■ What is needed: Please copy each line of the records below that includes the word "menu".

■ Input:
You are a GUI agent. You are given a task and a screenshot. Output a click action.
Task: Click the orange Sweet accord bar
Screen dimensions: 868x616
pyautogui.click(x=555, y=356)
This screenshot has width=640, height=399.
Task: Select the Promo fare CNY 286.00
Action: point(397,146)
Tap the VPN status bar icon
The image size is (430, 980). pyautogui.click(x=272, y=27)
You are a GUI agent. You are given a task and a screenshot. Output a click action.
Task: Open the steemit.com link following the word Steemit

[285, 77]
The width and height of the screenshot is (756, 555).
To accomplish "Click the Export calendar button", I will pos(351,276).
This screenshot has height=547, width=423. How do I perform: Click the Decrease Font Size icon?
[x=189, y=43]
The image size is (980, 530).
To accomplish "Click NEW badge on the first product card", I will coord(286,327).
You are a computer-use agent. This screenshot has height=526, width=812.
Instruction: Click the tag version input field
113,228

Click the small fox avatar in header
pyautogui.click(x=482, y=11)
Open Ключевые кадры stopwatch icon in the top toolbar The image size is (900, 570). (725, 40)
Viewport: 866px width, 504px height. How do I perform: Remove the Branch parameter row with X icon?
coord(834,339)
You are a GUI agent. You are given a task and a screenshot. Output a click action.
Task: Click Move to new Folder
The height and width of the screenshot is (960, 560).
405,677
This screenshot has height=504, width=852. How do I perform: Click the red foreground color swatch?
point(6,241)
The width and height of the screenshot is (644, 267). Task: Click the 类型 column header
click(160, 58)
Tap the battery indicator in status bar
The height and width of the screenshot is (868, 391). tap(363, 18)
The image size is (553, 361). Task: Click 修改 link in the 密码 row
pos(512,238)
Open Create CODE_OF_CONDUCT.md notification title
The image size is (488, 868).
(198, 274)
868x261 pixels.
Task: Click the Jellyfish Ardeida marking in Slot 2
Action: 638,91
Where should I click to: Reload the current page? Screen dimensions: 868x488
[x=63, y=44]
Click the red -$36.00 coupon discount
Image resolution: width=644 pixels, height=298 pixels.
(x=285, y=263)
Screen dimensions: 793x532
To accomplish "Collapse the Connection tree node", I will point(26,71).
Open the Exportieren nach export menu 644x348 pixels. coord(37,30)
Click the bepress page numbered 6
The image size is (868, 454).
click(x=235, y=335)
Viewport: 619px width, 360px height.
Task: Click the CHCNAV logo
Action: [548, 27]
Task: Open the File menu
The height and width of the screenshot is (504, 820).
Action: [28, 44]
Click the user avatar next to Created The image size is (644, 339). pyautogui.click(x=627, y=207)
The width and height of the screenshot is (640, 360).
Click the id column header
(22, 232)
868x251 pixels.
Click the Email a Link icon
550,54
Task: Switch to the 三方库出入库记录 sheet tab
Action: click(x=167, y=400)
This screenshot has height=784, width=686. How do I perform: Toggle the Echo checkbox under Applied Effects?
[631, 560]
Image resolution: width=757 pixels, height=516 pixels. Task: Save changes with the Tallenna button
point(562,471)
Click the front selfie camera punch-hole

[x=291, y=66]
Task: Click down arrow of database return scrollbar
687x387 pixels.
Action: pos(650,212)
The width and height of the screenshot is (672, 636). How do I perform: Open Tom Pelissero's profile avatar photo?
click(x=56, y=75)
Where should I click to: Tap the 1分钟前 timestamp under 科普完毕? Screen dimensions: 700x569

■ Solution for this task:
Open the Exportieren nach export menu 644x348 pixels. coord(37,30)
Task: Open the File menu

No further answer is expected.